Within the baseline survey, a self-administered questionnaire was filled in by the parents to gather information on the children’s behavior, parental attitudes and on the social microenvironment of the children (IDEFICS parental questionnaire). A further questionnaire on health-related and medical information was given to the parents in the course of the physical examination of the child (IDEFICS medical questionnaire). Questionnaires were developed in English, translated to the respective languages and back translated to English to minimize any heterogeneity due to translation problems. Different language versions were available in the centers, and help was offered to those parents who felt they were not able to fill in the questionnaire by themselves. For filling in the IDEFICS medical questionnaire, the help of medical personnel was offered directly at the survey sites.

Eligible for the IDEFICS case-control study on obesity were all children from the baseline survey for whom a basic set of anthropometric indicators and pregnancy information was present (N = 16,113). From these children, all children aged 4 to 8 years that met the IOTF criteria for childhood obesity were identified as cases (N = 1,024). Controls were selected from the group of IOTF normal weighted children (N = 11,193) and matched 1∶1 by study center, sex and age (sliding window +/−0.5 years) to the cases. For all cases, controls with identical sex and study center and a minimal distance with respect to age were selected. The decision for a 1∶1 matched design was based on a sample size calculation. In our study, risk factors with prevalences among controls of at least 10% leading to odds ratios of 1.6 and more can be detected with a power of more than 90% (two-sided, p = 0.05).

Investigated Risk Factors

The investigated risk factors directly related to the child can be grouped into prepartum, peripartum, and postpartum factors (see Table 1). Further family-related risk factors included in the present analysis are familial clustering and parental social background. All information was assessed by the IDEFICS parental questionnaire, except for the occurrence of gestational diabetes that was taken from the IDEFICS medical questionnaire. All investigated risk factors are based on self-report.
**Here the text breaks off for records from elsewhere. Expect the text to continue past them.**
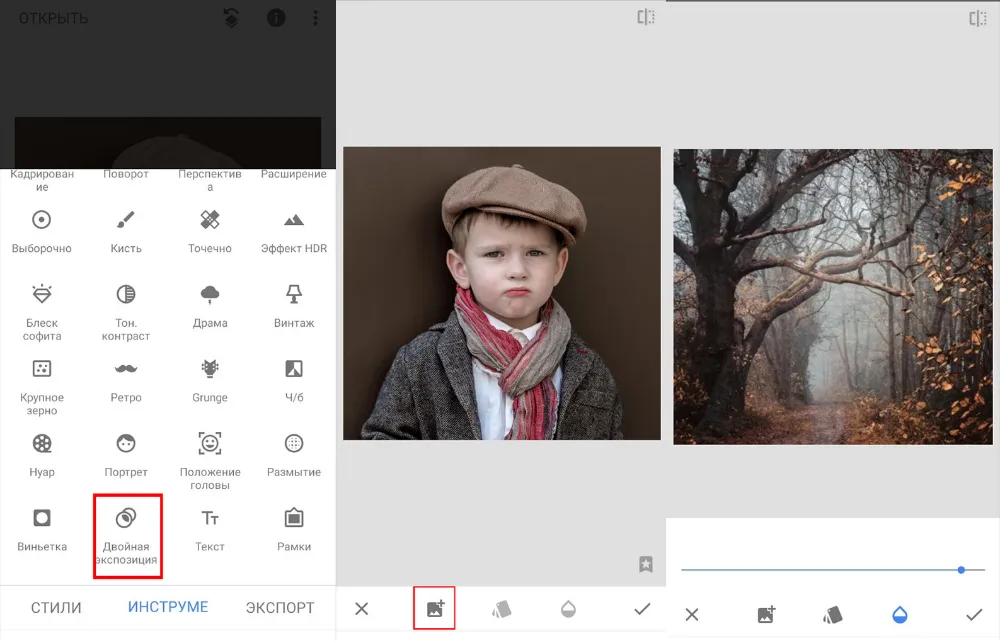Open the Текст tool
Image resolution: width=1000 pixels, height=641 pixels.
click(x=210, y=528)
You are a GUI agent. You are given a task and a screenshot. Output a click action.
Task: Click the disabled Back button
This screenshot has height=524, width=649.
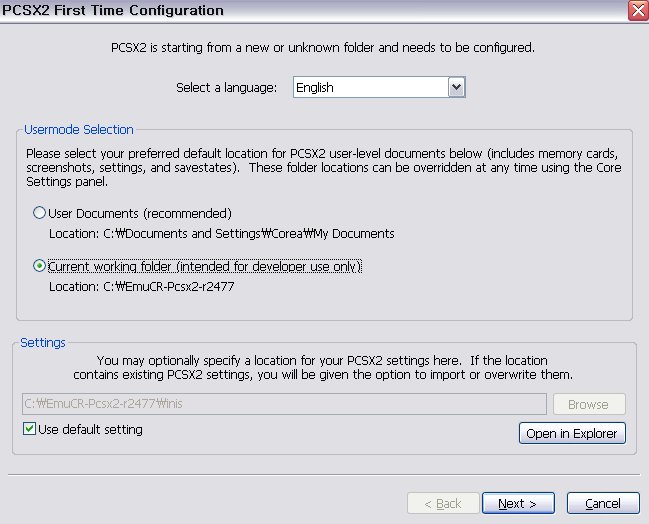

Table 1. Risk factors investigated in the study.

Risk factor Hypotheses
Prepartum
Smoking during pregnancy Own causal effect (risk factor) e.g. through fetal growth retardation and subsequent developmental adaptations [46], [47].
Possible confounder: Parental energy intake [47], parental socioeconomic status [46].
Gestational weight gain Own causal effect (risk factor) e.g. through shared genetic factors (on weight gain), shared environment (e.g. diet), fetal programming [48], [49].
Possible confounder: Maternal BMI [49].
Gestational diabetes Own causal effect (risk factor) e.g. through shared genetic factors, shared environment, fetal programming [50].
Possible confounder: Maternal BMI.
Peripartum
Birth weight Own causal effect (risk factor) reflecting fetal growth, programming for lean mass and fat distribution [32].
Possible artifact due to high correlation of BMI and lean body mass [32].
Caesarian section Own causal effect (risk factor) e.g. through differences in colonizing bacteria species [34].
Possible confounder: Maternal BMI, maternal smoking during pregnancy, breastfeeding [34].
Postpartum
Breastfeeding (initiation and duration) Own causal effect (protective factor) e.g. through nutritional programming [51], [52], moderation of genetic effects [53], reduced risk of overfeeding [54].
Known confounder: parental obesity, maternal smoking during pregnancy, parental socioeconomic status; might completely remove the effect [55].
Association possibly artificial due to lower breastfeeding success in obese and/or smoking mothers [10], [26].
Early introduction of solid foods Own causal effect (risk factor) e.g. through nutritional programming [56].
Possible confounder: Parental socioeconomic status [57], breastfeeding [58], [59].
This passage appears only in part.